SYDNEY — Tens of thousands of people, overwhelmingly youth, protested around the country Jan. 26 in the largest demonstrations in support of Aboriginal rights in decades. The actions were called to counter the rulers’ patriotic Australia Day holiday.
Aboriginal people view the anniversary of the founding of the original British penal settlement at Sydney Cove in 1788 as Invasion Day, making it a focal point for anger over oppressive social conditions indigenous people continue to face. This undermines the moral legitimacy and so-called “national cohesion” the capitalist rulers crave as they face a deepening political and moral crisis.
Aboriginal youth and elders here led off a march of up to 20,000 from The Block — a traditional inner-city Aboriginal district — to the nearby Yabun concert celebrating indigenous culture and music.
Another Aboriginal rights rally here drew 1,000. Backed by Labor Party and union officials, some Aboriginal leaders called for a treaty between the government and Australia’s First Peoples, similar to those reached between native peoples and other colonial-settler imperialist governments in New Zealand and Canada.
They marched to the building in central Sydney where a Day of Mourning congress was held in 1938, the first national Aboriginal civil rights protest.
The marches were awash with red, black and yellow, the colors of the Aboriginal flag. Chanting “No pride in genocide!” and “Always was, always will be, Aboriginal land!” protesters pointed to the decimation of the indigenous population by massacres, disease and being driven off their ancestral tribal lands.
Largest such protests since 1970s
Thousands in other cities around the country joined similar protests.
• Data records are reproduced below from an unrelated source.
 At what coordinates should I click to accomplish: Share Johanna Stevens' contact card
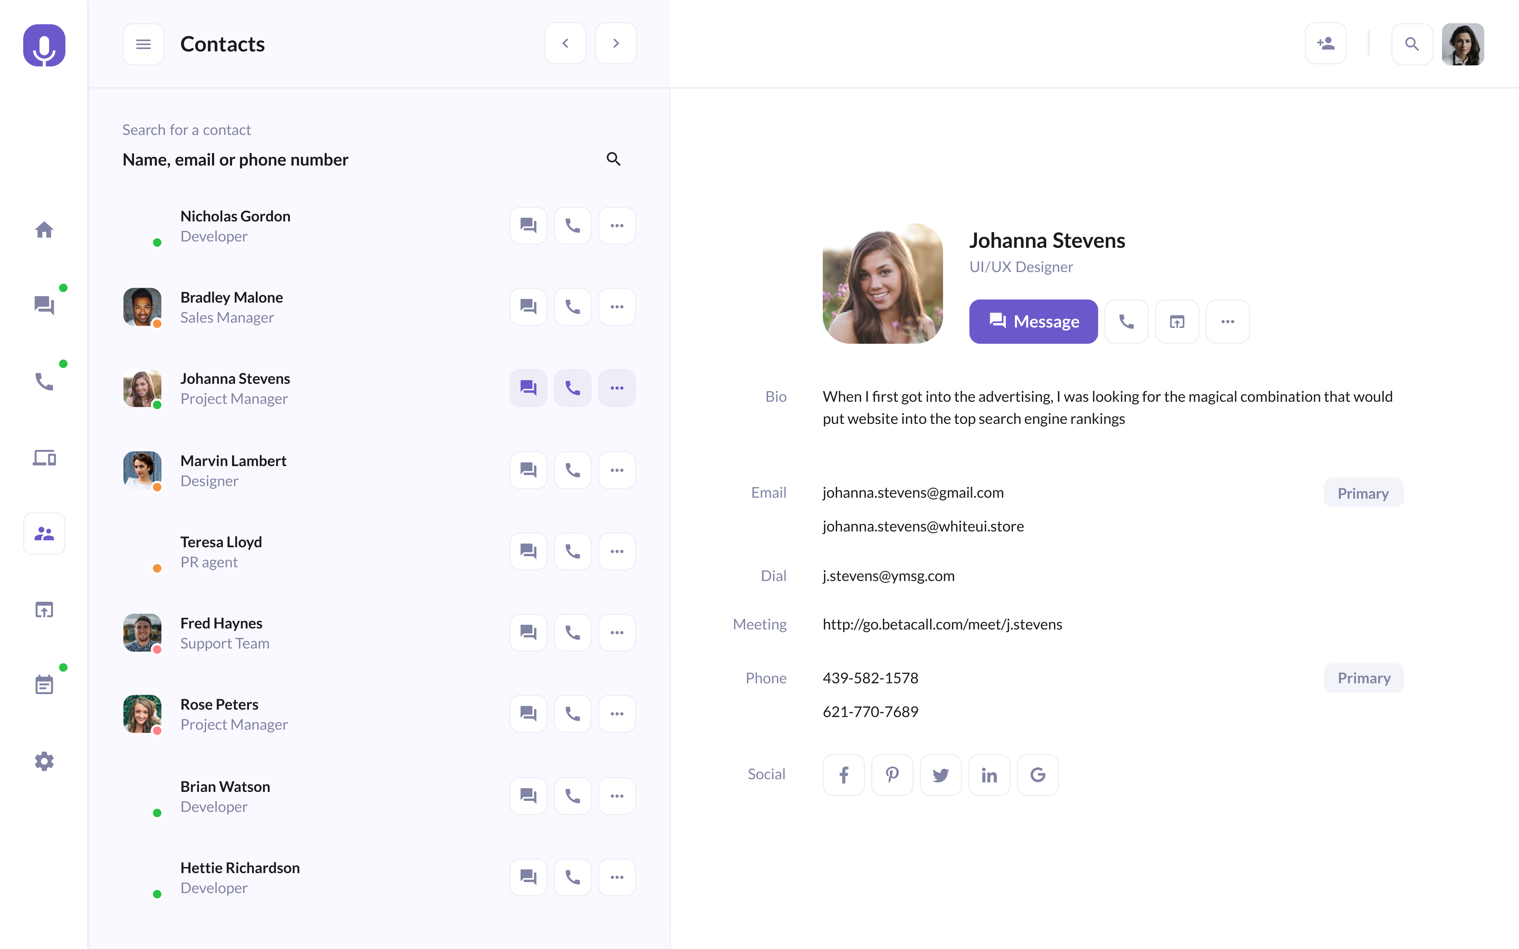(x=1177, y=321)
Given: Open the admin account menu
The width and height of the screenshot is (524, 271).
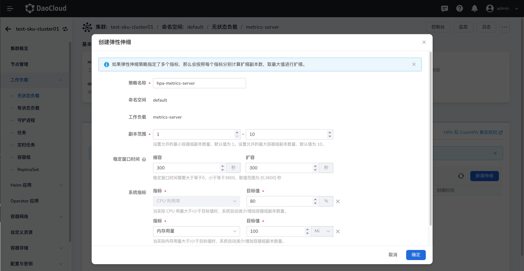Looking at the screenshot, I should click(x=502, y=8).

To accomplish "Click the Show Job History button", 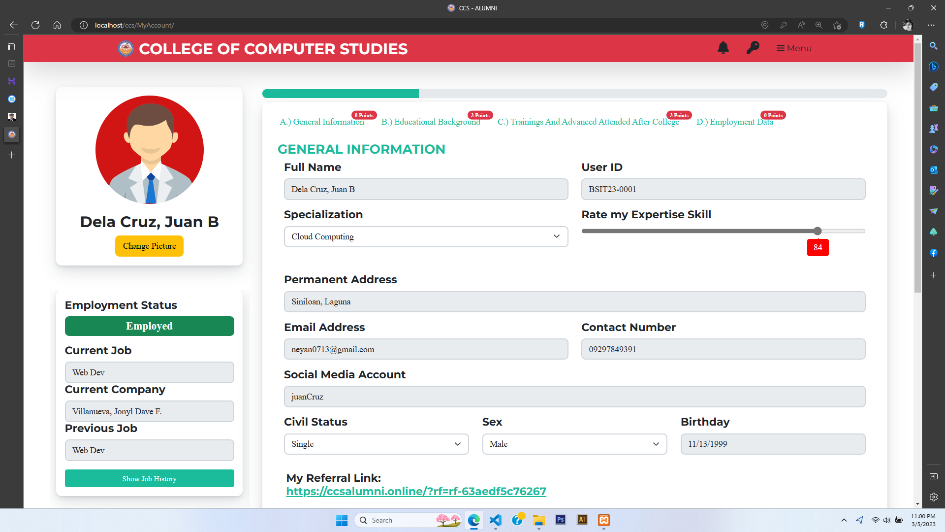I will click(x=149, y=478).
By far the biggest was in Melbourne, where some 60,000 took to the streets. “I haven’t seen a crowd like this since the 1970s, the heyday of the Aboriginal political movement,” Gary Foley, a longtime Black activist and now a history professor, told the rally.
The Australian rulers’ celebration “is essentially about colonization, death, murder, and rape,” Aboriginal activist Adrian Burragubba told the Sydney rally. Burragubba is the leader of a campaign by traditional Aboriginal landowners to block the huge Adani coal mine development in Queensland.
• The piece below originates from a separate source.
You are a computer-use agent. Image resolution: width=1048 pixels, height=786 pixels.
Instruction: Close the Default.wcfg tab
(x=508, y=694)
Ken Canning from Fighting in Resistance Equally, who chaired the Sydney rally, drew attention to Black deaths in detention. “We have the highest deaths in custody rates in the world per head of population, the highest imprisonment rates,” he said.
“Too many cops, never any justice!” marchers chanted as they kicked off the demonstration here. Other banners denounced federal government police intervention in the affairs of remote Northern Territory Aboriginal communities.
The protest was to highlight the “fight for the right to our land, our culture, our language, our people, our laws,” Sue-Ellen Tighe, founder of Grandmothers Against Removals, told the Sydney rally. “In 2018 we should not be the marginalized race in the nation. We are the First Peoples.”
Some placards called for the Australian government to “change the date” of Australia Day, reflecting a growing debate in politics and the media here. Some Greens, Labor and Black representatives to Parliament seek to deflect Aboriginal protests by moving the nationalist celebration to some other, “less divisive” holiday.
In recent years, the rulers have used the celebration to talk about Australia’s growing “multiculturalism,” trying to reinforce the myth that “we are one.”
“But there is no ‘we’ in Australia’s class-divided society,” I said, speaking for the Communist League, at a Militant Labor Forum here Feb. 17. “This is what we explained to people on the march.
“The billionaire ruling families exploit and oppress the real ‘us’ — the working class and its allies, whether Aborigine or Caucasian, immigrant or native-born,” I said. “The Communist League points to the example of the socialist revolution in Cuba, where workers and farmers organized to take political power and uprooted discrimination and oppression.”